Você se lembra do rei do iPhone, que viralizou na internet após consertar um celular de graça? Após um consumidor pesquisar pela Santa Ifigênia, em São Paulo pelo conserto de seu smartphone, e uma loja cobrar R$ 180 pelo serviço, ele foi até o Rei do iPhone, onde um técnico fez tudo de graça, mas com uma condição: que ele recomendasse a loja aos amigos.
Melhor do que isso, o rapaz fez um post em seu Facebook, que foi comentado e curtido por milhares de pessoas, e viralizou rapidamente. Com isso, o Rei do iPhone passou a ficar lotado de clientes.
A história fez tanto sucesso que se tornou destaque na revista Veja, onde o técnico Wissam Atie contou que atende 120 clientes por dia e que sua receita cresceu 455% desde o post no Facebook.
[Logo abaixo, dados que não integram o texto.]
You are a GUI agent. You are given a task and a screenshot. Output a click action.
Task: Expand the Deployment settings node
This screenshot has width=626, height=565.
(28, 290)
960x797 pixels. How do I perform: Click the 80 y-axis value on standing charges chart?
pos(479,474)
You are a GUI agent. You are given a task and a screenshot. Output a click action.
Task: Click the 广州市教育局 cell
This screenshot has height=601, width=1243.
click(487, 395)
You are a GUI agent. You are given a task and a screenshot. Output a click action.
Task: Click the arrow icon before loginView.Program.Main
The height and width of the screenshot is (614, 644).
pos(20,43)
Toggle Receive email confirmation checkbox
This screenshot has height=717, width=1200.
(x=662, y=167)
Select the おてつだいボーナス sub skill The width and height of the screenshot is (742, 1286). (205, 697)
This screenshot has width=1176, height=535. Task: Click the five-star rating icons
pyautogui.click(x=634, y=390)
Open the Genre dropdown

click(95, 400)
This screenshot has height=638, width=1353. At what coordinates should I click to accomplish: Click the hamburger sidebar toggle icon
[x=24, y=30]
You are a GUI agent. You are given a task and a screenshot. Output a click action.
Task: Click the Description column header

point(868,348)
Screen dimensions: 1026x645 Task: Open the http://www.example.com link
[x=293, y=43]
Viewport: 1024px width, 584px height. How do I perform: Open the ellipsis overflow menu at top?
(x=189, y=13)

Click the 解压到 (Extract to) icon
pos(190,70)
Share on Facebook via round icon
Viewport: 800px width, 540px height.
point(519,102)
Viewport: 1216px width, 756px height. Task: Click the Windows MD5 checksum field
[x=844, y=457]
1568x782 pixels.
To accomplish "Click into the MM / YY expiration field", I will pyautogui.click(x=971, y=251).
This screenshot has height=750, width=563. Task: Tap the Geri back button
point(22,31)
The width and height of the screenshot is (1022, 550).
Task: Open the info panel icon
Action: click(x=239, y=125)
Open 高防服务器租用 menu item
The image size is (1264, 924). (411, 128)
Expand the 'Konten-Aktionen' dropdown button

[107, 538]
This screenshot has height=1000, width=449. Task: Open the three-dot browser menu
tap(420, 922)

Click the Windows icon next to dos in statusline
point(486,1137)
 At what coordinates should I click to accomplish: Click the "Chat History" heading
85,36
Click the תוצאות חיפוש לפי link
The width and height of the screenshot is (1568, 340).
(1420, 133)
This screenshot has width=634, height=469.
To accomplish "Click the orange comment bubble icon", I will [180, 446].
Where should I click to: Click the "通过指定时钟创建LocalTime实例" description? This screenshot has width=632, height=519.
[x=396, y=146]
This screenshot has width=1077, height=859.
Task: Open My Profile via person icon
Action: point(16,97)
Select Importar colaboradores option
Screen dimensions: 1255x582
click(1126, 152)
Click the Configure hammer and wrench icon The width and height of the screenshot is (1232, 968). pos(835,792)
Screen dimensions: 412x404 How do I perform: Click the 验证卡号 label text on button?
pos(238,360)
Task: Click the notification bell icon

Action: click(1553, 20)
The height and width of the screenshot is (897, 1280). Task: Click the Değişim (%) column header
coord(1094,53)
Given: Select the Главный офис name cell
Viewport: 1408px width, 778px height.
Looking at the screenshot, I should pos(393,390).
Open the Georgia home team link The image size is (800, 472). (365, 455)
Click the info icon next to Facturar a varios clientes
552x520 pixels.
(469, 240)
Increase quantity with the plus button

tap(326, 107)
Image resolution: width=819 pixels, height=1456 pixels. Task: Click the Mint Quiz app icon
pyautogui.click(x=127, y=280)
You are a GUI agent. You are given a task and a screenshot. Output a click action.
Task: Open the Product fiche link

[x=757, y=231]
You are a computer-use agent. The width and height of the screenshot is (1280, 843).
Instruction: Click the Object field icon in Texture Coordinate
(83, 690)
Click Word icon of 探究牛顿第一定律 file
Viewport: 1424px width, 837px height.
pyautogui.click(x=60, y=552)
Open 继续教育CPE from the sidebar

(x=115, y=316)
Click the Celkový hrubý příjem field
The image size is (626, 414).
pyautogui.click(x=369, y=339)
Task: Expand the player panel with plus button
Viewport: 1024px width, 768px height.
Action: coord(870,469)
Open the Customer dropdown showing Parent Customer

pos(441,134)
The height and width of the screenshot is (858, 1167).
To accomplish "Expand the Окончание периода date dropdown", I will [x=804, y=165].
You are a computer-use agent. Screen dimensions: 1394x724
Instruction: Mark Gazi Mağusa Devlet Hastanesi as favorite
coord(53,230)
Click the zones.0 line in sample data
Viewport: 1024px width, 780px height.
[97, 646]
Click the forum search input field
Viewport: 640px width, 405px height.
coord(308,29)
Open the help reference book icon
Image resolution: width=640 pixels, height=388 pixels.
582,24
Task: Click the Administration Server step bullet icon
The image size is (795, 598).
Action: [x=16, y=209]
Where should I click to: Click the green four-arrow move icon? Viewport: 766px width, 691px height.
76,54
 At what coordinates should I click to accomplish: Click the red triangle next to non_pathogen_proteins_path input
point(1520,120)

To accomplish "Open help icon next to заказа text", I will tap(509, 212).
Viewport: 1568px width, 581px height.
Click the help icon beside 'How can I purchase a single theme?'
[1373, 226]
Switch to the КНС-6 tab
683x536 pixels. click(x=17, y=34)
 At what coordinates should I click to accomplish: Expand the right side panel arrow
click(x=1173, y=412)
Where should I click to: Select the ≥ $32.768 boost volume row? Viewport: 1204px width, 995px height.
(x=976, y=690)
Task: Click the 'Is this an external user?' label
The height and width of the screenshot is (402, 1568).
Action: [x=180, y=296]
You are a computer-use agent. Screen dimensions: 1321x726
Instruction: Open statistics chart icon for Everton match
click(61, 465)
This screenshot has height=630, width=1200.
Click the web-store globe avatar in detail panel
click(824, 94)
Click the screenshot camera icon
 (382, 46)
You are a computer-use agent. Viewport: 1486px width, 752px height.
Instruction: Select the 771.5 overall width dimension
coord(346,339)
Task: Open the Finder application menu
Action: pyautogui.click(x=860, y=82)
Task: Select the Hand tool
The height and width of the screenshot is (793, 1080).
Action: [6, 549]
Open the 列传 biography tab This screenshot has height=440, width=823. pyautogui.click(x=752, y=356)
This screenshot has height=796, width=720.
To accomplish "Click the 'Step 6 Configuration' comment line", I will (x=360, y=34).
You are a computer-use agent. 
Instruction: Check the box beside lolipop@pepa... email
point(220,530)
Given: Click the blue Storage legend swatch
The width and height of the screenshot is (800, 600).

Se antes apenas dois funcionários davam conta do recado, hoje 13 pessoas estão na equipe.
Com isso, o Rei do iPhone passou a faturar R$ 500 mil por mês e acabou saindo do pequeno boxe onde aconteciam os atendimentos. Em um espaço oito vezes maior, a loja mudou-se para a galeria em frente, e isso não significa que dá para atender todo mundo: na espera que leva até duas horas, os clientes recebem mimos como café e bolo de cenoura, além de uma super TV com vídeos de entretenimento.
À revista Veja, Wissam Atie disse que quer abrir ainda neste ano uma loja no shopping de 25 metros quadrados, e que, em um futuro próximo, quer uma loja em cada capital brasileira. “Se a Apple me acionar na Justiça pelo nome, planejo mudar para ‘Rei da Assistência’”, concluiu.